Задания:
[a] Изложите суть отзыва о романе в двух предложениях.
[b] Перескажите короче абзац отзыва о романе, начинающийся словами «Есть и другое отличие», сохранив его основные факты.

Исходный текст:
--
Я так и не смог дочитать «Лолиту» Набокова. Нудная книга, избыточность языка, пышность стиля, натужный эротизм, порнография для интеллектуалов. Поэтому далее глубоких и уводящих в сторону сопоставлений не будет. Хотя роман Рассел, да, скорее всего фанфик по «Лолите».
Сюжет у книжки проще некуда. Связь учителя (42 года) и ученицы (15 лет), ее последствия.
Если бы не сексуальный флер, получился бы обычный роман про то, как девушка училась сперва в школе (элитной и так), потом в университете, подрабатывала летом, подавала надежды на ниве литературы. Подавала, подавала … и не подала.
Уроки, занятия, выпивка, немного наркотиков, иногда много … и скука. Если бы не перчинка и старомодная склонность к эмоциональному повествованию домиллениального периода, то роман можно было бы поставить в один ряд с опусами о бесцельности и конце всего от Салли Руни.
Есть и другое отличие. При всей очевидности произошедшего роман Расселл действительно дает обильную почву для разговоров, причем таких, которые лежат за пределами литературы. Книга поднимает вопросы. Фанфик оказывается продуктивнее и тяжелее набоковского романа-прародителя, основательнее современных дискуссий о травме, женском несчастье, насилии и прочих плоских и очевидных вещах (насильничать плохо – не насильничать хорошо).
--
Исходные данные:

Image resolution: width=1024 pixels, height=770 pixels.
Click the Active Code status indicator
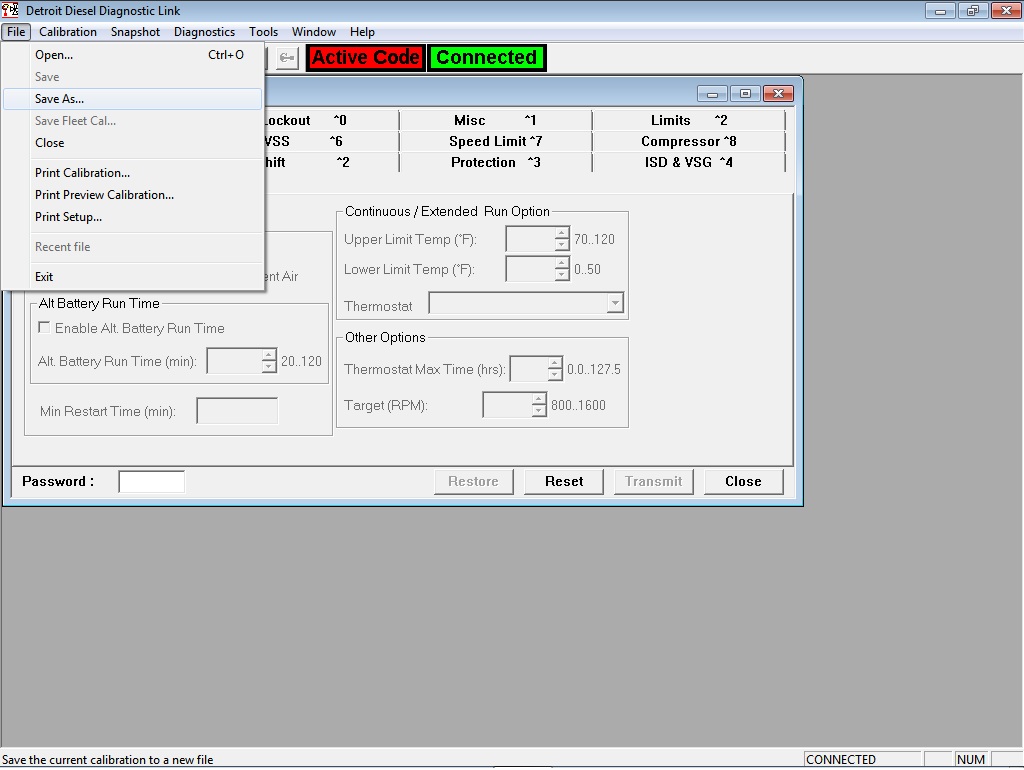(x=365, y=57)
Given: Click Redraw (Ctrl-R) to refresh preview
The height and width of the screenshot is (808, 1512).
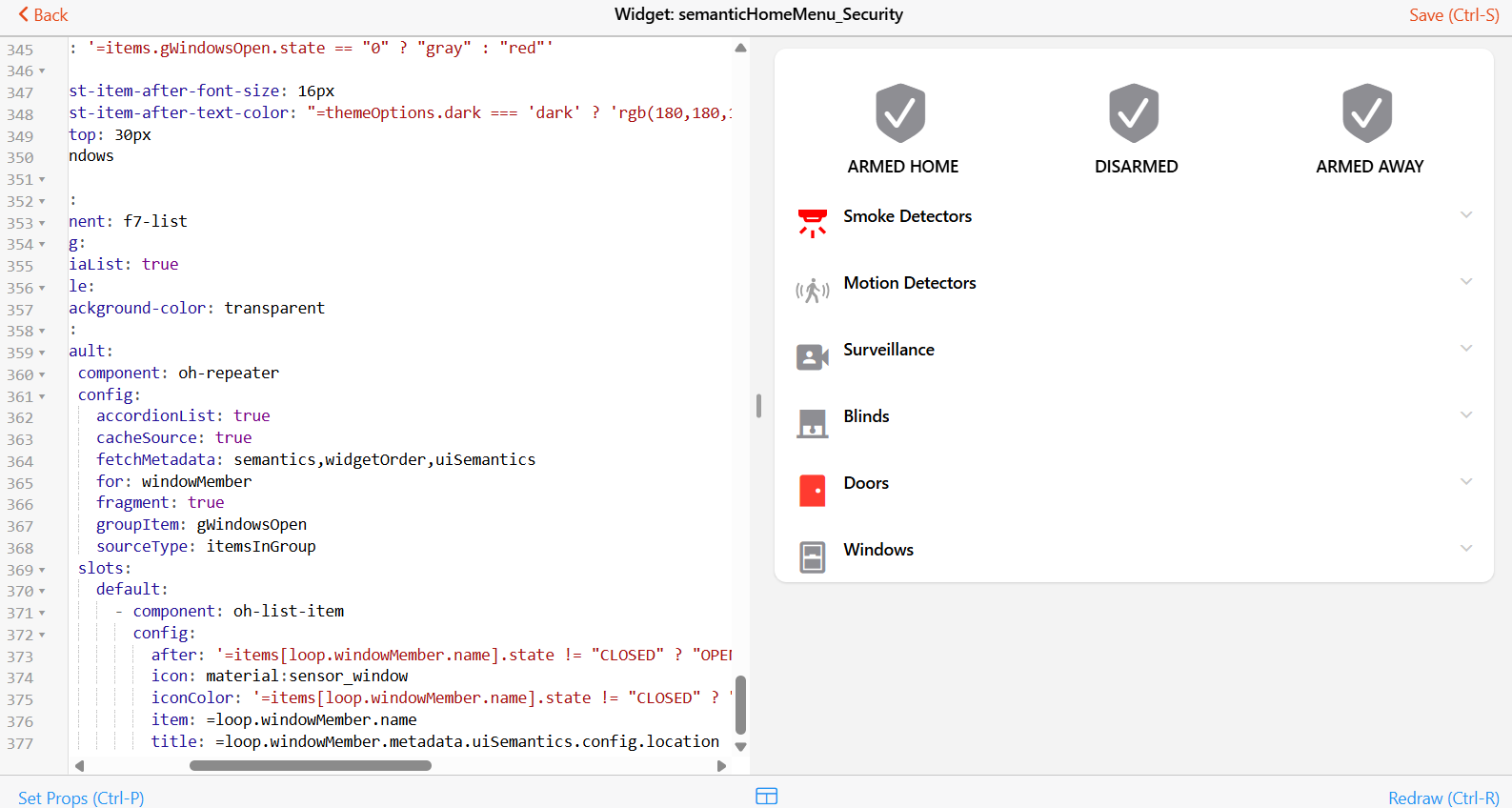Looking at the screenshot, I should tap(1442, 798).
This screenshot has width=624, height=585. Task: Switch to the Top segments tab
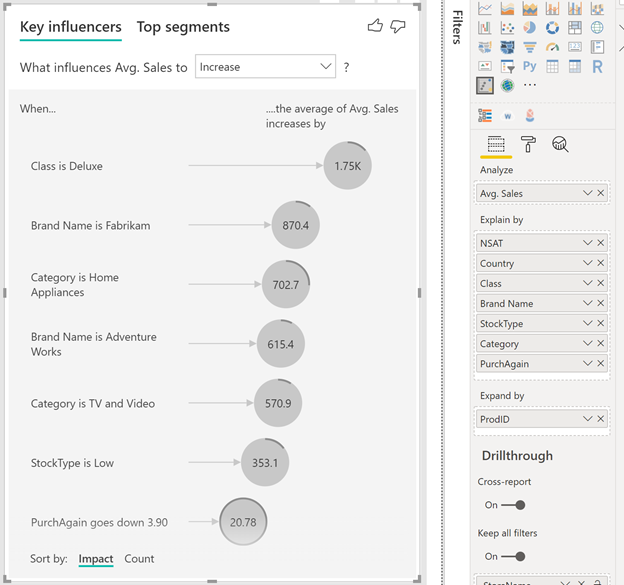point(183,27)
--
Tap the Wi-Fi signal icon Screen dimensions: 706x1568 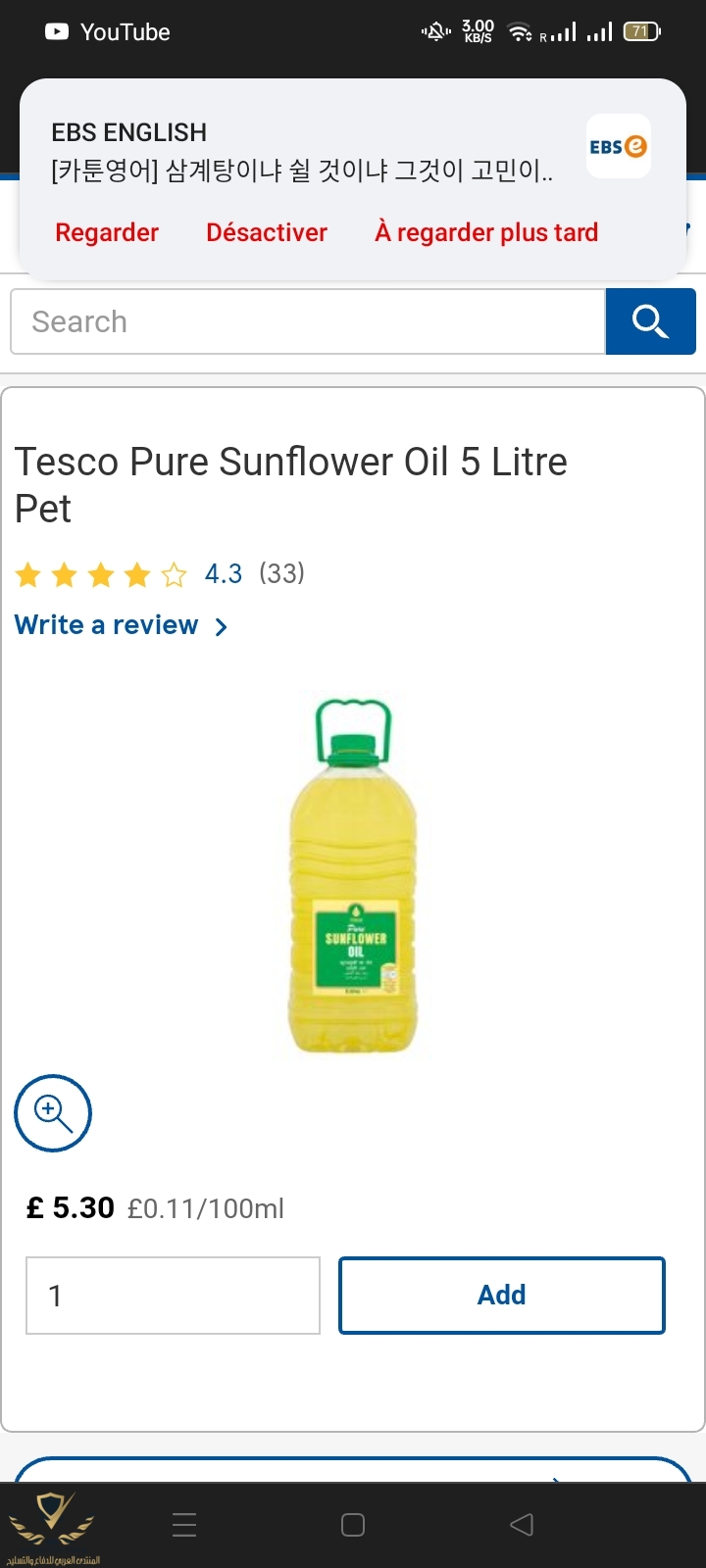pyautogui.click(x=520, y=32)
--
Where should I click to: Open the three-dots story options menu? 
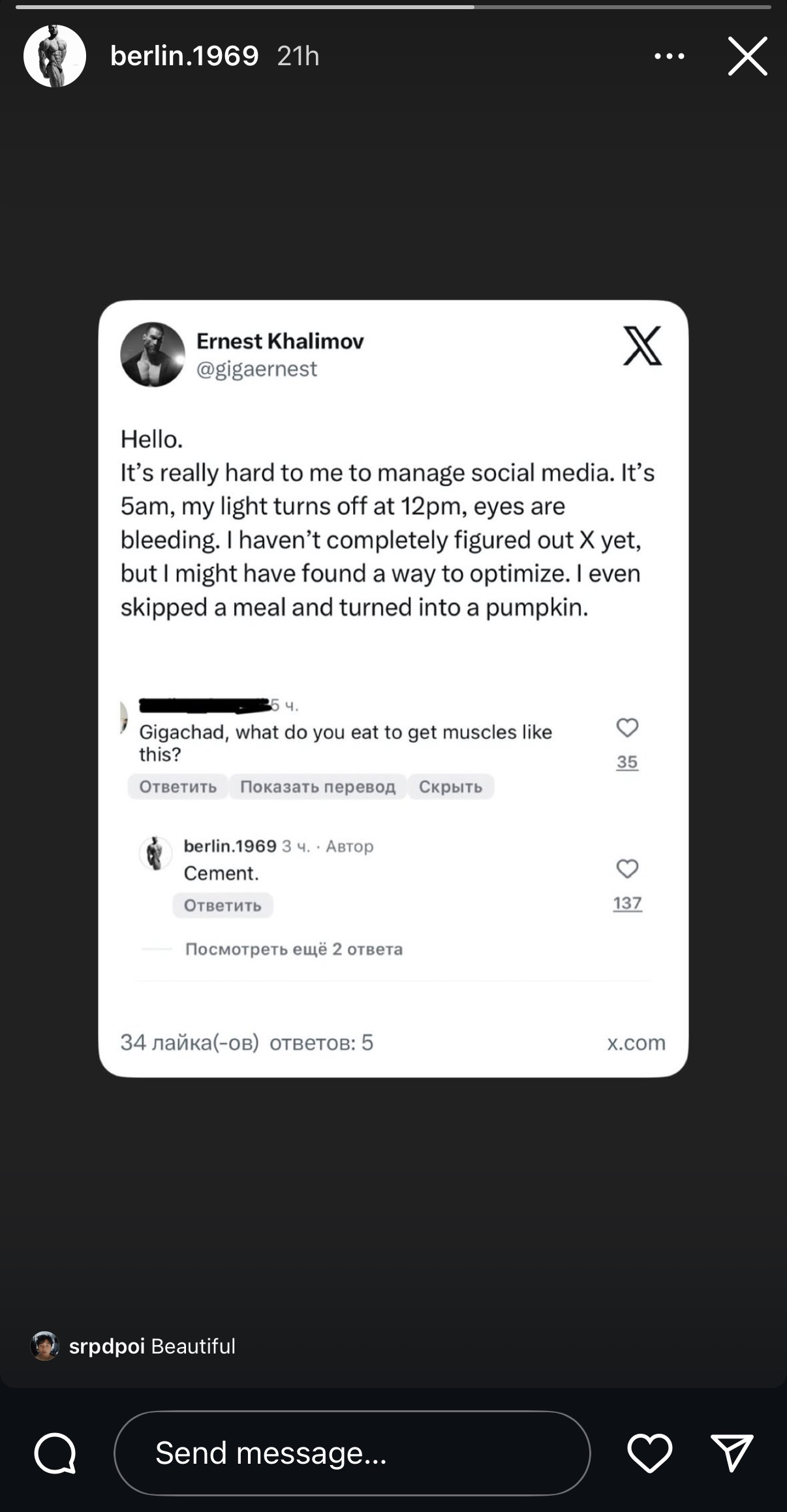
--
Ответы:
[a] Отзыв рассказывает о романе, сюжет которого сводится к связи 42-летнего учителя и 15-летней ученицы и ее последствиям; по мнению автора отзыва, это, скорее всего, фанфик по «Лолите» Набокова. Без сексуального флера получился бы обычный роман об учебе девушки и ее несбывшихся литературных надеждах, однако книга дает обильную почву для разговоров за пределами литературы и поднимает вопросы.

[b] Несмотря на очевидность произошедшего, роман дает обильную почву для разговоров за пределами литературы и поднимает вопросы. Этот фанфик продуктивнее и тяжелее набоковского романа-прародителя и основательнее современных дискуссий о травме, женском несчастье и насилии.